SISSEL TOLAAS

THE CERTIFIED EXPERT OF ALL THINGS SMELL IS ON A QUEST TO SHARPEN YOUR FIFTH SENSE

by Whitney Mallett

Sissel Tolaas photographed by Lengua for PIN–UP.

Sissel Tolaas works with smells. Not scents, not fragrances, not perfumes, but smells. The frequent conflation of these terms stems from the fact that smell is such an under-researched field, requiring the Norwegian artist and forensic chemist to constantly re-assert this distinction. Most of us don’t think very critically about smells, yet they are fundamental to our emotional experience of the world. “We smell before we see the mother,” Tolaas says. “This is scientifically proven.”

In addition to organic chemistry, math, and visual art, Tolaas has a background in linguistics. Foundational to her work — which the public can experience in exhibitions like Sleeping Beauties: Reawakening Fashion at the Metropolitan Museum of Art’s Costume Institute in New York from May to September 2024 — is the relationship between smell and systems of communication. As she started to build an archive, studying and collecting odors that she encountered in the wild, like those of a fish or a sock, she realized that there aren’t many words to process or understand these distinct olfactory phenomena. The language — and lack of language — around the moment of perception is central to her research. She not only synthesizes smells in the lab but she travels around the world recording the nonlinguistic sounds — like “aaah” or “ooooh” — that people make in response to them, and has developed software to analyze her growing database of these reactions. Tolaas believes that tapping into these responses has the potential to create a more engaged global citizenry: “Without emotional reaction, there is no action.”

Sissel Tolaas photographed by Lengua for PIN–UP.

Sissel Tolaas photographed by Lengua for PIN–UP.

“To smell the world is fun. People laugh when somebody's farting.”

— Sissel Tolaas

Tolaas’s database, now comprising over 15,000 smells she’s recorded and reproduced, is housed in the artist’s chemistry lab, RE_searchLab, which she founded in Berlin in 2002. As a forensic chemist, Tolaas collects molecular samples to study a particular subject, whether it’s an archeological investigation of the ancient ruins of Pompeii (a project she’s currently working on with the Nicoletta Fiorucci Foundation, the Ministero della Cultura, and the Pompeii Archaeological Park) or a garment in the Met Costume Institute’s archive.
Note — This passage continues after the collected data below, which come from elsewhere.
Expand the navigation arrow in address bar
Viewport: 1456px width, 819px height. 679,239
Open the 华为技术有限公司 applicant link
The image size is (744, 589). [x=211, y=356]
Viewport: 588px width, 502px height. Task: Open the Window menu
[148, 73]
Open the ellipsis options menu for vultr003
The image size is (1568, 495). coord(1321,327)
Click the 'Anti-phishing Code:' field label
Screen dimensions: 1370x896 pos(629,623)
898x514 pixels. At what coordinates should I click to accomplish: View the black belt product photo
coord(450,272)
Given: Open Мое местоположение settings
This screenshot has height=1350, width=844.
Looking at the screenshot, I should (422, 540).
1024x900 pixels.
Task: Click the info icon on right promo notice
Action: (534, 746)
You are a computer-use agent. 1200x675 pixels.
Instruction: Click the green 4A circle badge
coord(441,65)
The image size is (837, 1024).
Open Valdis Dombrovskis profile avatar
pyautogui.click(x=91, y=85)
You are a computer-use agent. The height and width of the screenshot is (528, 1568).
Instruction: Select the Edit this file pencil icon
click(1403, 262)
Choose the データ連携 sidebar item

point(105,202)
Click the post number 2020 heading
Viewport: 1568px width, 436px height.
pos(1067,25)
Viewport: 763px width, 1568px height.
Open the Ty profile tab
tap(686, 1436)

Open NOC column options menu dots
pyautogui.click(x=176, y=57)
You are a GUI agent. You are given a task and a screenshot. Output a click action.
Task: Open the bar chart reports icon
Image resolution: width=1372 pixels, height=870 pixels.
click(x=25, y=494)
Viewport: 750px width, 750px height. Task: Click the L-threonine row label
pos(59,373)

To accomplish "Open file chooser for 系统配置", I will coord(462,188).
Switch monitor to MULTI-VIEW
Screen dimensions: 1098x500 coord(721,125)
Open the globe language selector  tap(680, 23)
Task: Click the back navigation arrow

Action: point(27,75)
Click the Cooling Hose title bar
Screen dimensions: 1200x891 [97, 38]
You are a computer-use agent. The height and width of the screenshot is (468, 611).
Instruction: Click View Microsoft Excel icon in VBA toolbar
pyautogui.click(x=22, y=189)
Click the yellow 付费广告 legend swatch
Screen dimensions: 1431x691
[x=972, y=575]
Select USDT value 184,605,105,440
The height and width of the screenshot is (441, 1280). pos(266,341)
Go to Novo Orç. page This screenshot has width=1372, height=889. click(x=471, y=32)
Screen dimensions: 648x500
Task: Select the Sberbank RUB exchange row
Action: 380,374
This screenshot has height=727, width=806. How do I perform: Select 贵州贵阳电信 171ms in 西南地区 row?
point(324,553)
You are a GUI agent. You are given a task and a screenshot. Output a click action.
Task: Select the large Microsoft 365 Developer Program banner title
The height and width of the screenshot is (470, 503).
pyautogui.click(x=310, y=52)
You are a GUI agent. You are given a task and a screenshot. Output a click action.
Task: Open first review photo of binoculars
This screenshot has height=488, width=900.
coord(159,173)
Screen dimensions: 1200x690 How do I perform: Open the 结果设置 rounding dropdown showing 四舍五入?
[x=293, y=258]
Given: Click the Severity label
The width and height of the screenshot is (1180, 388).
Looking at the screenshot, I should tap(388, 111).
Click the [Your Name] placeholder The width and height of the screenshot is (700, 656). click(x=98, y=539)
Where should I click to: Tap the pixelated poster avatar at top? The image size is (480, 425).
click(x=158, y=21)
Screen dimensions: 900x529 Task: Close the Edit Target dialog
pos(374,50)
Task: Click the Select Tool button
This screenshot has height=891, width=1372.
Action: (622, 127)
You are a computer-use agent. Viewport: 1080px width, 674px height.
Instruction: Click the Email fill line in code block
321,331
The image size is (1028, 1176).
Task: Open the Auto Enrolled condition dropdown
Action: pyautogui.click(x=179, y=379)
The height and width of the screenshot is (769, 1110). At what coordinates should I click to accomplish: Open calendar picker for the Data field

She determines what smell molecules are present, many of which are indicative of past environmental conditions. In the case of the Met exhibition, she explains, “I will analyze the dresses for hours and record molecules. Then these recordings are analyzed corresponding to my database,” says Tolaas. “You have a picture and you break it up into pixels. This is similar to what I do.”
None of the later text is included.